● **WHAT TO WORK ON**: Copy out, with no changes, the stretch of the listing from the line containing "Select the heading STAFF REVISTA CAPBA" through the line containing "[257, 1145]".

--- DATA ---

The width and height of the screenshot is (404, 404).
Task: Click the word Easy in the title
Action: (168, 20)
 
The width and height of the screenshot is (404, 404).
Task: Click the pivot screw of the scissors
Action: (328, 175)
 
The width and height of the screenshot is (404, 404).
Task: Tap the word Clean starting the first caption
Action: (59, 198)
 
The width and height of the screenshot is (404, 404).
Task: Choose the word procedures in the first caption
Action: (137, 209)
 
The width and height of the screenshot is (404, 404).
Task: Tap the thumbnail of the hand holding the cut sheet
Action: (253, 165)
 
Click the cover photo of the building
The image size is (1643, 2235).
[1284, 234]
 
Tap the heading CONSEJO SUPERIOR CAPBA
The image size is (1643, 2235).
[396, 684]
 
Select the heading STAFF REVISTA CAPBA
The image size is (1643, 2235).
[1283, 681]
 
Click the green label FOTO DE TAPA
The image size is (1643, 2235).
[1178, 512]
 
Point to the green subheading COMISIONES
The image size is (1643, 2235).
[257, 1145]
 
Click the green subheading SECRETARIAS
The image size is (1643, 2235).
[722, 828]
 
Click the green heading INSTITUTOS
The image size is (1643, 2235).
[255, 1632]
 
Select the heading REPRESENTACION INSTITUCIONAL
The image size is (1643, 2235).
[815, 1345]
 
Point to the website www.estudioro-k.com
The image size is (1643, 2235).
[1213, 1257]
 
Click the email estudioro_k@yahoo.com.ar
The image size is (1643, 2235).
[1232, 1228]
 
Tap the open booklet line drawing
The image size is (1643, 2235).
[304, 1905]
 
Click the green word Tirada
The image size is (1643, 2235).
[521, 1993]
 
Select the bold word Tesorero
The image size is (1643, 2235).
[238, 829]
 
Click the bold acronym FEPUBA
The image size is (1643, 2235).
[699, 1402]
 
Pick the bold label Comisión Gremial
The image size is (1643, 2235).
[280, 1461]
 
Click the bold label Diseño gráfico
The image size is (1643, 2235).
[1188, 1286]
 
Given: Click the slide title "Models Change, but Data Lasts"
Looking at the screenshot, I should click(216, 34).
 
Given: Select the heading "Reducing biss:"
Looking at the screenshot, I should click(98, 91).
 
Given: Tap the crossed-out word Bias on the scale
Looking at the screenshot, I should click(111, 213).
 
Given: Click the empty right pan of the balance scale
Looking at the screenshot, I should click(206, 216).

---

● **WRITTEN SOLUTION**:
Select the heading STAFF REVISTA CAPBA
The image size is (1643, 2235).
[1283, 681]
 
Click the green label FOTO DE TAPA
The image size is (1643, 2235).
[1178, 512]
 
Point to the green subheading COMISIONES
The image size is (1643, 2235).
[257, 1145]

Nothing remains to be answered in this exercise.